As an addicted foodie, the holiday season is the time of the year when I pig out the most, and this year is no different.
Before going for round 2 (a.k.a. New Year’s Eve), I figure I should try to get back on my good old eating habits. Consider it as my way to “detox.”
Ah, detox. I’m already anticipating the exploding number of hits Detox Plans will get after the holidays (if not already). While detox enthusiasts promise to help you quickly shed off the extra weight you’ve packed on and to clean your system from all the nasty junk food you had over the holidays, you would be wise not to follow these shrewd sweet-talkers blindly.
Because the fact of the matter is detox plans are BOGUS.
Here are three reasons why.
- “The dose makes the poison.”
Arsenic in rice, BPA in reusable bottles, mercury in fish, POPs in paint.
Indeed, some of these chemicals have been detected in human blood, fat tissue, and breast milk, as well as food.
But before you start to jump on the detox bandwagon, hear me out.
In general, the amount of these chemicals found in the body is so little that they are unlikely to cause any adverse health effects.
In other words, there is no need for you to undergo a (medical) detox treatment unless you have been literally poisoned.
- Cleansing Foods
Much like superfoods, cleansing foods have no scientific validity (for the time being). Again, the term “cleansing foods” was invented by skillful marketers to boost the popularity of the products they sell.

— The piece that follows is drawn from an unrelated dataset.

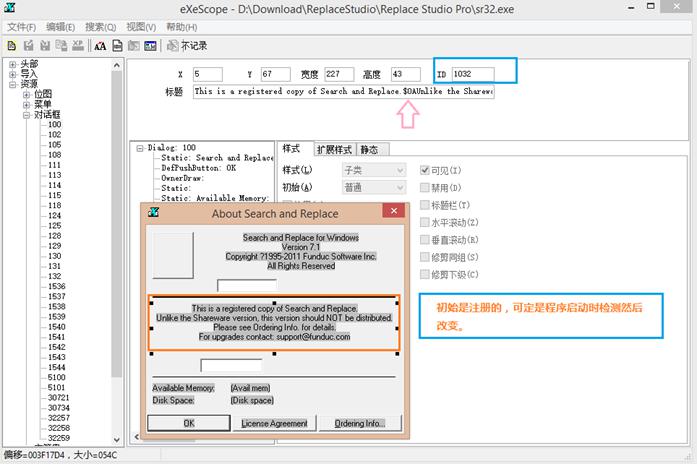Image resolution: width=697 pixels, height=464 pixels.
Task: Click the ID input field showing 1032
Action: pos(473,74)
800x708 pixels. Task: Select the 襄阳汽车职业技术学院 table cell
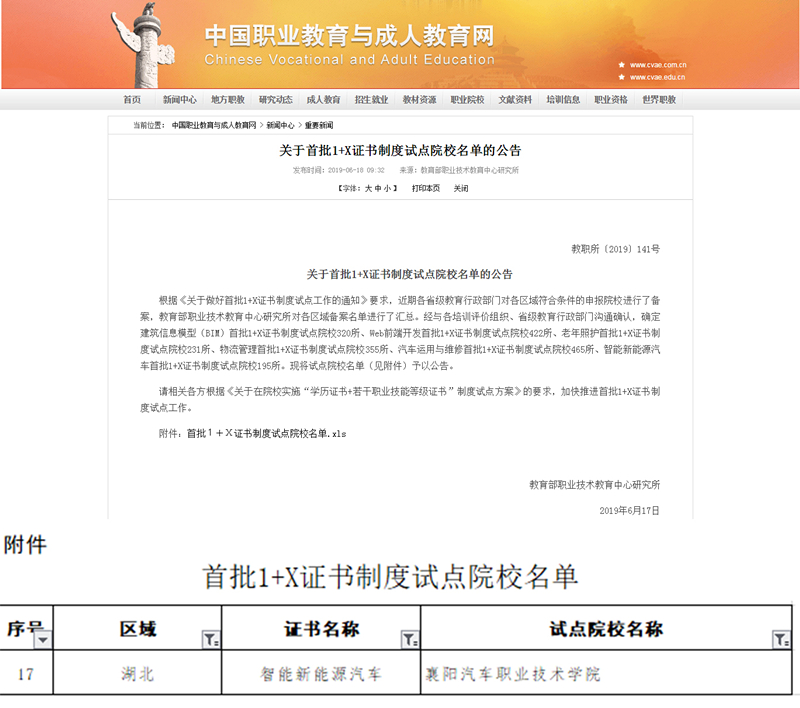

Not be to a complete fascist, I will point out that there are studies on nutritional components that appear to have a knack for detoxifying the body. However, these studies are derived from animal models, making it difficult to extrapolate the effects in humans.
- Weight Loss
The goal of a weight loss program is to lose fat: not muscles or fluids.
Yet, that is what most of the detox programs result in. Extreme caloric restriction eats away your muscles (and fat) and laxatives pills flushes out the fluids (and so-called “toxins”) from your body. Following such drastic diets will obviously result in a drop on the scale. However, it shouldn’t be hard to see how unhealthy, unsustainable, and CRAZY this tactic of losing weight is.
According to a review published in the Journal of Human Nutrition and Dietetics, “there is no compelling evidence to support the use of detox diets for weight management or toxin elimination.”